SEPARA A RESPONSABILIDADE E PUNE SOMENTE DILMA
Esse resultado deixaria Temer satisfeito, mas não Dilma. A defesa do peemedebista afirma que as contas de campanha do PMDB eram separadas da do PT e que, portanto, a responsabilização deveria ser dividida: se o TSE julgar que houve ilegalidades, isso deveria resultar na condenação somente da petista.
A jurisprudência da Corte, contudo, vai no sentido contrário: comprovadas as ilegalidades na campanha vencedora, o cabeça de chapa e o vice são cassados. Além disso, eventual decisão separando as responsabilidades pode afetar governadores e prefeitos eleitos, com aumento de instabilidade nas chapas — segundo esse entendimento, todos os vices seriam potencialmente beneficiados pela cassação dos titulares.
O jornal “Valor” informou que dois dos sete ministros do TSE tendem a apoiar a separação de responsabilidades — Gilmar Mendes e Luiz Fux — e que há chance de atrair um terceiro para essa posição, Napoleão Nunes Maia Filho. Os três ministros, contudo, seriam insuficientes para formar maioria a favor do presidente.
Outros dois ministros, que não declaram voto a respeito, terão seus mandatos encerrados no primeiro semestre de 2017 — Henrique Neves, em 16 de abril, e Luciana Lóssio, em 5 de maio. Se o julgamento for postergado até depois dessas datas, o governo teria condições de tentar influir na escolha dos dois novos ministros da Corte antes da decisão final sobre o caso, segundo o “Valor”.
PUNE A CHAPA COMPLETA E CASSA O MANDATO DE TEMER
Nesse cenário, inédito, o TSE concluiria que a chapa Dilma-Temer foi eleita de forma irregular em 2014 e deve ser cassada.

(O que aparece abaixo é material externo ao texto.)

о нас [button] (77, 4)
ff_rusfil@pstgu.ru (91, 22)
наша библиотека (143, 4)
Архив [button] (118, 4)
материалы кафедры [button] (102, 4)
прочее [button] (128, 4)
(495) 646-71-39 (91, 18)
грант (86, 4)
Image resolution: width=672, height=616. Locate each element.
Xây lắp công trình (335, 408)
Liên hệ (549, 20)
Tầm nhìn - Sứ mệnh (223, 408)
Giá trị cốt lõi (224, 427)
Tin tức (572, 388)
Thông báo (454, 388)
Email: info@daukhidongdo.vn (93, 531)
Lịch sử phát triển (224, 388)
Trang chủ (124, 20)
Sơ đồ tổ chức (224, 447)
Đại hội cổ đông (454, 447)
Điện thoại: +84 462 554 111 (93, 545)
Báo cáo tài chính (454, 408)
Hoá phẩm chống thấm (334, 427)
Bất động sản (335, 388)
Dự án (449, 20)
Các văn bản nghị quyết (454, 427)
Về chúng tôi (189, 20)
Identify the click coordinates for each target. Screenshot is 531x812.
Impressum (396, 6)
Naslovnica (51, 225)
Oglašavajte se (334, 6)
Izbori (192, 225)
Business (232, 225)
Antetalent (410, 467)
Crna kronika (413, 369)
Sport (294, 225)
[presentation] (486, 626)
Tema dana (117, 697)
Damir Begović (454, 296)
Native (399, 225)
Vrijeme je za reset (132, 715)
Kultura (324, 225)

Temer, portanto, perderia o mandato.
A data da conclusão do caso é importante porque se a chapa eleita for cassada até o final do ano de 2016, o Congresso teria de convocar novas eleições. Se a cassação ocorrer depois disso, a escolha do novo presidente acontece de forma indireta, por meio do voto de deputados e senadores.
Para o advogado de Dilma, “tudo leva a crer” que o processo terminará no primeiro semestre de 2017.
O passo a passo
ESTÁGIO ATUAL
O TSE está terminando de coletar o depoimento de testemunhas. Já foram ouvidas 25 testemunhas de acusação e seis de defesa. Edinho Silva, tesoureiro da campanha de Dilma em 2014, foi ouvido na segunda-feira (7). Na quarta-feira (9), Giles Azevedo, também foi ao TSE prestar depoimento. Ambos negaram irregularidades na campanha.
O QUE VEM DEPOIS
Segundo o advogado Flávio Caetano, faltam ser ouvidas duas testemunhas solicitadas pela defesa. Em seguida, será aberta possibilidade para ouvir testemunhas que sejam indicadas pela defesa de Temer.

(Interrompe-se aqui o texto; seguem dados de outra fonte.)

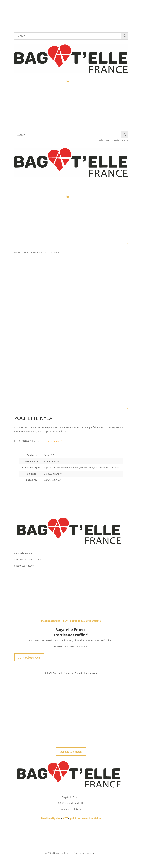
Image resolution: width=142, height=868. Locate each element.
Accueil (18, 252)
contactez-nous (29, 657)
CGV (65, 621)
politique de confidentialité (85, 621)
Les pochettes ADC (32, 252)
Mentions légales (50, 621)
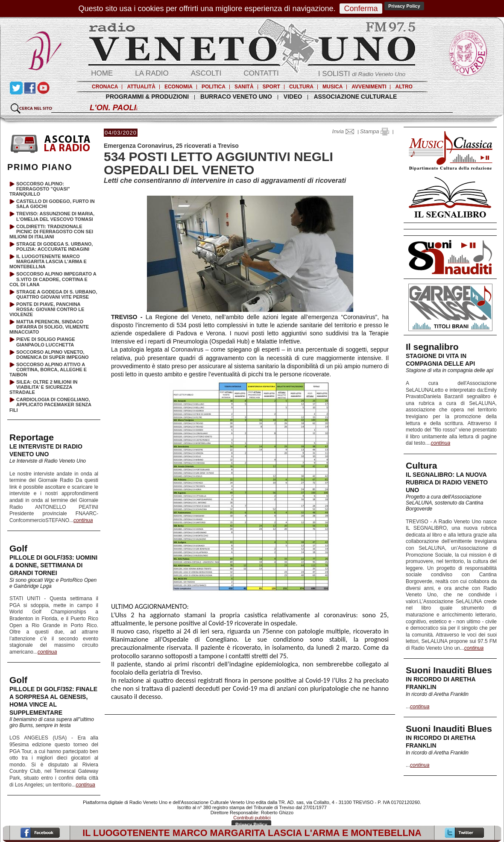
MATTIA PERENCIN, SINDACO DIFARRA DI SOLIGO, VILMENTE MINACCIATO (49, 327)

A Corte também deve receber nos próximos dias a quebra do sigilo bancário das gráficas Red Seg Gráfica, Focal e Gráfica VTPB, que prestaram serviços à campanha de Dilma e Temer em 2014.

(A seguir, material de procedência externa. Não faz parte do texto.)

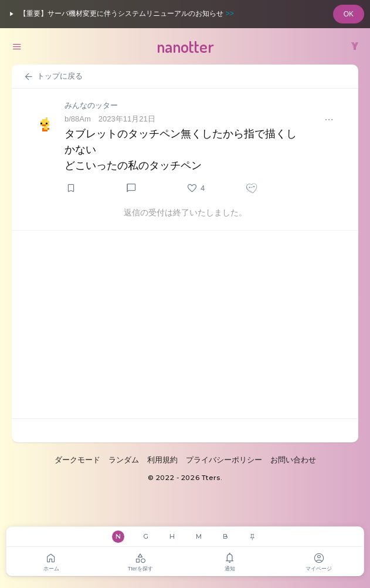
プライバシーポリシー (224, 459)
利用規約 (162, 459)
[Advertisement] (185, 325)
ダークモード (77, 459)
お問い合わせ (293, 459)
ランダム (124, 459)
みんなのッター (91, 105)
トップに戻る (53, 77)
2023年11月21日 (127, 119)
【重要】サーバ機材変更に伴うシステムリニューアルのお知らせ (120, 14)
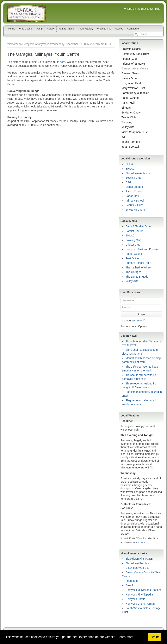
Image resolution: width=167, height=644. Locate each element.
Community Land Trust (135, 54)
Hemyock (26, 13)
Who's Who (25, 28)
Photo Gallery (85, 28)
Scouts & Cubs (135, 205)
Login (141, 314)
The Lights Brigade (137, 276)
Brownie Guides (131, 49)
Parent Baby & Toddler (135, 93)
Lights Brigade (134, 187)
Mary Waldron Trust (133, 88)
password (138, 320)
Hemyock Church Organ (140, 604)
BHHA (129, 164)
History (50, 28)
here (63, 62)
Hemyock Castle (135, 599)
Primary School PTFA (139, 263)
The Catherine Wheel (138, 268)
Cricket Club (133, 244)
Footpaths (132, 581)
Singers (126, 108)
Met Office (140, 542)
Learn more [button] (126, 637)
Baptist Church (134, 231)
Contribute (133, 28)
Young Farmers (131, 142)
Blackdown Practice (137, 563)
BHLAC (130, 168)
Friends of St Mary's (134, 64)
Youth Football (130, 146)
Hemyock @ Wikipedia (139, 594)
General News (130, 73)
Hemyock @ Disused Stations (143, 590)
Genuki (130, 585)
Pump (39, 28)
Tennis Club (129, 117)
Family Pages (66, 28)
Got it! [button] (155, 637)
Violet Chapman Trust (135, 132)
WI (123, 137)
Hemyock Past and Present (142, 249)
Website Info (104, 28)
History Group (130, 78)
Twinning (127, 122)
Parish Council (130, 98)
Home (12, 28)
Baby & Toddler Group (139, 226)
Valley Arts (128, 127)
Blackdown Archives (138, 173)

O ex-presidente da empreiteira Andrade Gutierrez, Otavio Azevedo, será ouvido novamente pelo tribunal na quinta-feira (17).
Encerrados os depoimentos e a chegada dos documentos, o ministro Herman Benjamin analisará o conjunto do material e abrirá prazo para as partes envolvidas apresentarem suas alegações finais sobre o caso. Em seguida, ele elabora seu voto e comunica ao presidente do TSE, Gilmar Mendes, que o processo está pronto para ser julgado pelo plenário da Corte.
DEPOIS, AINDA TEM O SUPREMO
É a primeira vez que o Tribunal Superior Eleitoral analisa se cassa ou não o mandato de um presidente da República. Independentemente da decisão, deve haver recurso das partes ao Supremo Tribunal Federal, que dará a palavra final sobre o caso.